Research exposes structural exploitation of migrant workers in UK domestic and food delivery sectors
Reports document the lived experiences of migrant workers experiencing legal vulnerability in the UK’s food delivery and domestic work sectors
Reports document the lived experiences of migrant workers experiencing legal vulnerability in the UK’s food delivery and domestic work sectors
A team of researchers at the University of Birmingham, led by Professor Nando Sigona, has released two new reports exposing how migrant workers experience exploitation and legal vulnerability in the UK’s food delivery and domestic work sectors.
The research is part of the Horizon Europe and UKRI-funded I-CLAIM project, which investigates the impact of legal precarity on migrant households across Europe.
The reports document the lived experiences of migrant workers—predominantly racialised and minoritised individuals—who, despite being integral to the UK’s domestic care and logistics infrastructure, are targeted by immigration enforcement while remaining largely invisible in labour policy debates and frequently excluded from rights protections.

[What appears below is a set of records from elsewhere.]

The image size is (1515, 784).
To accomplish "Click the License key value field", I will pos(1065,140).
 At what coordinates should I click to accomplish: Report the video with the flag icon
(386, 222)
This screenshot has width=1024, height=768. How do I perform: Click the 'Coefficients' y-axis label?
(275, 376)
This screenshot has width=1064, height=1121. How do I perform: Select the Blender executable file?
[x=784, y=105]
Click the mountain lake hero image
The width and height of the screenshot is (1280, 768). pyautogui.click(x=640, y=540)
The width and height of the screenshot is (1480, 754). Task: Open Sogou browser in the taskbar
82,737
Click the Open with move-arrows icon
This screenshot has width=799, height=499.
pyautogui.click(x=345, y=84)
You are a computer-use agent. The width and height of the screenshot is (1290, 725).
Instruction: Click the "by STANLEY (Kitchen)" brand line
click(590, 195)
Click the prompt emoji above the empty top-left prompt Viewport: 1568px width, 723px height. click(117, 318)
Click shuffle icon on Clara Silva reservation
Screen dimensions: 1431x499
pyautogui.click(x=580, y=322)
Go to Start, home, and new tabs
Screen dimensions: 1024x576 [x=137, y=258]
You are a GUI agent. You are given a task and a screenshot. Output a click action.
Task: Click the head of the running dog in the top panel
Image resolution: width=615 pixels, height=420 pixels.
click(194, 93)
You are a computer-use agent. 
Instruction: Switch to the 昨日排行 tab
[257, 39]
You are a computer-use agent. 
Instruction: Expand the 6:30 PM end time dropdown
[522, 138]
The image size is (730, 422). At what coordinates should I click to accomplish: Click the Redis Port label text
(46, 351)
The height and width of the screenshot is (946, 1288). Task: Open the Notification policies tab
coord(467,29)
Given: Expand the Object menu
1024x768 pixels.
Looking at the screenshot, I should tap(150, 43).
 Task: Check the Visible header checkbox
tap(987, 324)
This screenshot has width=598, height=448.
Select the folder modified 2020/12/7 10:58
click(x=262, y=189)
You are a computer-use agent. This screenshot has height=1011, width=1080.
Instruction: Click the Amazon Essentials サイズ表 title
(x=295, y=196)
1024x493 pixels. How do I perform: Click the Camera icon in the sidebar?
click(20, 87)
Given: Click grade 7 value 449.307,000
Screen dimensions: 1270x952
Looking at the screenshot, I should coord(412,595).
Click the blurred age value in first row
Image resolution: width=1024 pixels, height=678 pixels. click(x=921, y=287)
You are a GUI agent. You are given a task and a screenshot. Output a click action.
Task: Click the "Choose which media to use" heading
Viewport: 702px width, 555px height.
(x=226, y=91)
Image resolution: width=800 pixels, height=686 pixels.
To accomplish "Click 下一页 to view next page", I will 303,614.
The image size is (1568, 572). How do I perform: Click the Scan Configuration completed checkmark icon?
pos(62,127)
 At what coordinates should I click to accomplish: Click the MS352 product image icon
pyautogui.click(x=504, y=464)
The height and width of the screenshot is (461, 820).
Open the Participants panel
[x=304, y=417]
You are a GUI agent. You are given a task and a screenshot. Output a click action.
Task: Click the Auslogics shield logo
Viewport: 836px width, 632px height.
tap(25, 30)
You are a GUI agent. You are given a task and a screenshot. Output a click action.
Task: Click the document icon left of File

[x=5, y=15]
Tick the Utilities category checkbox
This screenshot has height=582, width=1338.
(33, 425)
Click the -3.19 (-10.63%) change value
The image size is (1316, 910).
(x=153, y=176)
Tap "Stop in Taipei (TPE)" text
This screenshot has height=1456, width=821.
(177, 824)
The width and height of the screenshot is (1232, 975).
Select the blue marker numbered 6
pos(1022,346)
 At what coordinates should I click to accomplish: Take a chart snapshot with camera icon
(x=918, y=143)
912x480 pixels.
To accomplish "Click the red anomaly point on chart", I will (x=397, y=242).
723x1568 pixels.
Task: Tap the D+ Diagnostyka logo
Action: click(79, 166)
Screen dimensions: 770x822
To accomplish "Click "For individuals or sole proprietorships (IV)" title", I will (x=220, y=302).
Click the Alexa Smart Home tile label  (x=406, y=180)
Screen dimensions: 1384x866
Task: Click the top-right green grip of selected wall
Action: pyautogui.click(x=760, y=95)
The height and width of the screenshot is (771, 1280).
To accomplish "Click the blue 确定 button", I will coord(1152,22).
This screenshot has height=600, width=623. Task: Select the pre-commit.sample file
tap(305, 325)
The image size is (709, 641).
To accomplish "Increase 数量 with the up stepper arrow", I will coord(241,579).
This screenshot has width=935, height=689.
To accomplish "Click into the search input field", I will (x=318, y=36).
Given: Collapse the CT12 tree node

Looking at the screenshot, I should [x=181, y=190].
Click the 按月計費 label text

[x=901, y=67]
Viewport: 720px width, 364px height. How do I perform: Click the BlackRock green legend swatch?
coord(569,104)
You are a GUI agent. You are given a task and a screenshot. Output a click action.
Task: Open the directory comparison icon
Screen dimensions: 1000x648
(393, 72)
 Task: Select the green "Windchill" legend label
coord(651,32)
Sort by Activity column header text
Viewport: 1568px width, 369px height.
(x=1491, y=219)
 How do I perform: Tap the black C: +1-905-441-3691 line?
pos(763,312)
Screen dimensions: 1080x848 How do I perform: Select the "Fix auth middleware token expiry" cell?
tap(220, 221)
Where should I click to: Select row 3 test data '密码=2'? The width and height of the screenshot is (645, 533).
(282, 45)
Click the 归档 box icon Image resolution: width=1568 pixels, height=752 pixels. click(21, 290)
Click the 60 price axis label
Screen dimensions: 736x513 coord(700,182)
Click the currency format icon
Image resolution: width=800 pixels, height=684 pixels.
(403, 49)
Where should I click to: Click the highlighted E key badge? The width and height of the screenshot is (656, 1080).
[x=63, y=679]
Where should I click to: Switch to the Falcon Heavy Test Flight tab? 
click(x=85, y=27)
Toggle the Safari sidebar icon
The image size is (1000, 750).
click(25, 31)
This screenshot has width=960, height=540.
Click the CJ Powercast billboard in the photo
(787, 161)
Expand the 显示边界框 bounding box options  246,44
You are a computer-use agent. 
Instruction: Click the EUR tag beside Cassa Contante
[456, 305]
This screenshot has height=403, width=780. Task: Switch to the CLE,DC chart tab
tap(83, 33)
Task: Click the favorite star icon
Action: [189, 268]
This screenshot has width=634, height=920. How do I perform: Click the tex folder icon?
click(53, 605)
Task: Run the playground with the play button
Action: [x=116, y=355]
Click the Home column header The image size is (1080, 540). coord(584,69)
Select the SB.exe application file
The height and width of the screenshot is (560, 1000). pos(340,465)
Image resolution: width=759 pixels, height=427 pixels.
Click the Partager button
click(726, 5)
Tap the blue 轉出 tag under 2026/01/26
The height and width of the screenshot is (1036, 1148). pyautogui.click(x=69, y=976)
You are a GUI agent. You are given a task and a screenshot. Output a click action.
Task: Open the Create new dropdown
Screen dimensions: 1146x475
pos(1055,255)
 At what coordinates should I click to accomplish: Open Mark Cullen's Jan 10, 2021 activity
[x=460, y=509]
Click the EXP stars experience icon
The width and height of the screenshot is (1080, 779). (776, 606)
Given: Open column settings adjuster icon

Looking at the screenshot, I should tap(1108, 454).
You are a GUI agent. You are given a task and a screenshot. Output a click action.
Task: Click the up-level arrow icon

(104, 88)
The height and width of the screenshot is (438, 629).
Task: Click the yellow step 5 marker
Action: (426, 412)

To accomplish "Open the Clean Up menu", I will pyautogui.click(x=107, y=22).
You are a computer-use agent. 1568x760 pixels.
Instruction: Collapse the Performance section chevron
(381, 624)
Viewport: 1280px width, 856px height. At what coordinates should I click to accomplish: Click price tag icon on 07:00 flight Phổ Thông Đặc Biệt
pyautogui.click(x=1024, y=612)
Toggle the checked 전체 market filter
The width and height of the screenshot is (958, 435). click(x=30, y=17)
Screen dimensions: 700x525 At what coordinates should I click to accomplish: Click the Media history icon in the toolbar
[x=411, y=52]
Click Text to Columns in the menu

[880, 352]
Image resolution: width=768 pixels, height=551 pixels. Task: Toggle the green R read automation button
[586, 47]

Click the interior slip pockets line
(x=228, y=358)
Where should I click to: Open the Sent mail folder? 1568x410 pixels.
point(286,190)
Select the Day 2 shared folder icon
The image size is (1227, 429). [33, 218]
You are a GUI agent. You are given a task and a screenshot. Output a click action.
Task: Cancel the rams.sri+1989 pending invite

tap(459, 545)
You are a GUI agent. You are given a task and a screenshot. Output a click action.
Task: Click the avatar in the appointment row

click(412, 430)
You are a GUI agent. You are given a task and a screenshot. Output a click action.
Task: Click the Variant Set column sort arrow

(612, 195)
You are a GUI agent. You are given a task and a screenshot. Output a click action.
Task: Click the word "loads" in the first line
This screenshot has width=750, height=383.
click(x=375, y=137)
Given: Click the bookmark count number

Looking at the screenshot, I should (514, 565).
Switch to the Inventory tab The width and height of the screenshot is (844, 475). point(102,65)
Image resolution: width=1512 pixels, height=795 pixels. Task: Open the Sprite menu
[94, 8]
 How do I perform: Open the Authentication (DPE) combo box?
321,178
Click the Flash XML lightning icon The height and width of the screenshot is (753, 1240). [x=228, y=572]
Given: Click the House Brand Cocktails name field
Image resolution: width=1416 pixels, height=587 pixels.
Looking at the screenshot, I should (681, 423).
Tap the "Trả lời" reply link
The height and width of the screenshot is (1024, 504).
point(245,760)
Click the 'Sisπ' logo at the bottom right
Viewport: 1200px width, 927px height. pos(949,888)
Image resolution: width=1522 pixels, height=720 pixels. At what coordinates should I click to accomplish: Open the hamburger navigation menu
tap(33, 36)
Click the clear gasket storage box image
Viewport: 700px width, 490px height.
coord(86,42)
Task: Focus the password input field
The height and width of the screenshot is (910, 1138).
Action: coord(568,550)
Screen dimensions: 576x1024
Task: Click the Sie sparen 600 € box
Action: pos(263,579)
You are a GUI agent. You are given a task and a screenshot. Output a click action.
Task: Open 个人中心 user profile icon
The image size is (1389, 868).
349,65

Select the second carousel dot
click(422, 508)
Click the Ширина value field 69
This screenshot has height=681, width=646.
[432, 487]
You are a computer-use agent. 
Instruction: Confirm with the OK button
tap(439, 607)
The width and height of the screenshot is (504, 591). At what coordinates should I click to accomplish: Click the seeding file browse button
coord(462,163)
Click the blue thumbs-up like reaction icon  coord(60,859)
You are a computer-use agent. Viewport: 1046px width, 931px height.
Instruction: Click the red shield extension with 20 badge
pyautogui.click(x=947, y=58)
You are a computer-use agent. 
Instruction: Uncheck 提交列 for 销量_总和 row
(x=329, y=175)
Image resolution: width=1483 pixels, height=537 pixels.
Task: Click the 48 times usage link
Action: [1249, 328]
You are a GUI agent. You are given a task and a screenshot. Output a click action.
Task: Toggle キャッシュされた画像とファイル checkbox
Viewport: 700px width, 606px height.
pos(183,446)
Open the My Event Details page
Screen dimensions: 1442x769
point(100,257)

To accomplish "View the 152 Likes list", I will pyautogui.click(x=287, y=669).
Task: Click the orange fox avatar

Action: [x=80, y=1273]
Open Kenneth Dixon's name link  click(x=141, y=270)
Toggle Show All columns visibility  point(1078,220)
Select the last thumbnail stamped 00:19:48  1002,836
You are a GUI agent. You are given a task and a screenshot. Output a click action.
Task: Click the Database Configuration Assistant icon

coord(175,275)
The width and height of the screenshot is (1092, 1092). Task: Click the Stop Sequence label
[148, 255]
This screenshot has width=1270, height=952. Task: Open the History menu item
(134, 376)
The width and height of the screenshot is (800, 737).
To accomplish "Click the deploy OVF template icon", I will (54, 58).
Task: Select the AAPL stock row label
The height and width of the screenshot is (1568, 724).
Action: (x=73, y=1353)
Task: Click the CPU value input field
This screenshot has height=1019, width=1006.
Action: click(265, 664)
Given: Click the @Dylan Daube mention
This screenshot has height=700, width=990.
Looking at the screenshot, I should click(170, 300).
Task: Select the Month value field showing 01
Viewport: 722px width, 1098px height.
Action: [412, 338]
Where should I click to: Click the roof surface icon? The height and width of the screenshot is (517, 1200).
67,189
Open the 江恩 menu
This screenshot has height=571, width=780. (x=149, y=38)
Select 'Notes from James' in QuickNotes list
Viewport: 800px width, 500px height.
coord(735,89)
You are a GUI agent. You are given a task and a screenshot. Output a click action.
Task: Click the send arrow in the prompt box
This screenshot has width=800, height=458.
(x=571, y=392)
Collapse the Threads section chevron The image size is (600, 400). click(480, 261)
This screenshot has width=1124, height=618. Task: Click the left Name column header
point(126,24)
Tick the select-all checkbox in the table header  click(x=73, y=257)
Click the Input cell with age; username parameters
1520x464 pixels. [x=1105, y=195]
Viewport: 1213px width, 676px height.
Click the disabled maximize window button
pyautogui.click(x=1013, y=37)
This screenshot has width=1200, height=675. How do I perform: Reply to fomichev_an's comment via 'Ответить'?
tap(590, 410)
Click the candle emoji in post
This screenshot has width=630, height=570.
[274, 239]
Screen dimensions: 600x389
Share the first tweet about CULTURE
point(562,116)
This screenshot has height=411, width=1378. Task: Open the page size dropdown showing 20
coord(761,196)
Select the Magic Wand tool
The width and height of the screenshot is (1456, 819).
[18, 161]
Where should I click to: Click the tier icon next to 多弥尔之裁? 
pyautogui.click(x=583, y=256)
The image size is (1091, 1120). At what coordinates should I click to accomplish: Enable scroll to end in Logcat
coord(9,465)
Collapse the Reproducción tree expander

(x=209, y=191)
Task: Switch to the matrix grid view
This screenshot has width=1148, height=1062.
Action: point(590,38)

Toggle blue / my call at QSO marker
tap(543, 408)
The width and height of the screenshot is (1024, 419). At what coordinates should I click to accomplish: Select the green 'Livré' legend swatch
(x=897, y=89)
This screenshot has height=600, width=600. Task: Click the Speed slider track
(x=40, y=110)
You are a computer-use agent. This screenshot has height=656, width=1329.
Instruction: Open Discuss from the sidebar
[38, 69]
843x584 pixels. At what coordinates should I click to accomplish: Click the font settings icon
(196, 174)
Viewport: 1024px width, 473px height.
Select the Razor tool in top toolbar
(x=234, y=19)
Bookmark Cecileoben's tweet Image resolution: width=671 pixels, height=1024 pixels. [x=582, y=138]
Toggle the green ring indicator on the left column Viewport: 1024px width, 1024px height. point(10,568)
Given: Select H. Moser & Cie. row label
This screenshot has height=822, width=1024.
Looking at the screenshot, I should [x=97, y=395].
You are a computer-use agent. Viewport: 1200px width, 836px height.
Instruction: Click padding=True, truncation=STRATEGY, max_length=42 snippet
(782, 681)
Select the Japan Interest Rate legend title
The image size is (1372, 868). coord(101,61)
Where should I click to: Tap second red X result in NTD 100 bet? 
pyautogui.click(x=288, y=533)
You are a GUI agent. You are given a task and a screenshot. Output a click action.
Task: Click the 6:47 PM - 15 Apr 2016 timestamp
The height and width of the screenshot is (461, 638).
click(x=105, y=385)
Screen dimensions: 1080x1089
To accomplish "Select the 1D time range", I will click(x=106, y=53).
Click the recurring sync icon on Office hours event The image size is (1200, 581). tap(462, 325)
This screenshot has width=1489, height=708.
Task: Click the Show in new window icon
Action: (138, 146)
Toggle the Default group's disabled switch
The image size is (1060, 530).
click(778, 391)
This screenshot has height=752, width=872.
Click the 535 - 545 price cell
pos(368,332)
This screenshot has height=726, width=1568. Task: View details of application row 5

In the domestic work sector, migrant workers—mostly women—work in private homes, where oversight is minimal and abuse is common. Many are bound to their employers through sponsorship schemes that severely limit labour mobility and bargaining power.
Others accumulate significant debt—sometimes exceeding £10,000—to secure a Certificate of Sponsorship, a requirement for their visa, only to find themselves unpaid, overworked, or dismissed with little recourse. Some domestic workers also reported being trapped in exploitative arrangements, with some cases amounting to modern slavery.
I was left with nothing, no job, no house, no papers. All because the sponsor broke the law, not me.
The report shows that legal precarity is not incidental but structurally produced—through sponsor licence suspensions, bureaucratic delays, and visa conditions. Housing insecurity and recruitment debt further entrench exploitation. Despite this, many workers resist—relying on mutual support, faith groups, and acts of legal self-advocacy.
Stakeholders, including legal experts and civil society organisations, confirm that the current system incentivises dependency and creates a ‘compliant workforce’ that sustains underpaid care and domestic labour. Visa rules, sponsor dependency, high recruitment fees, and limited access to legal aid are key drivers of this dynamic.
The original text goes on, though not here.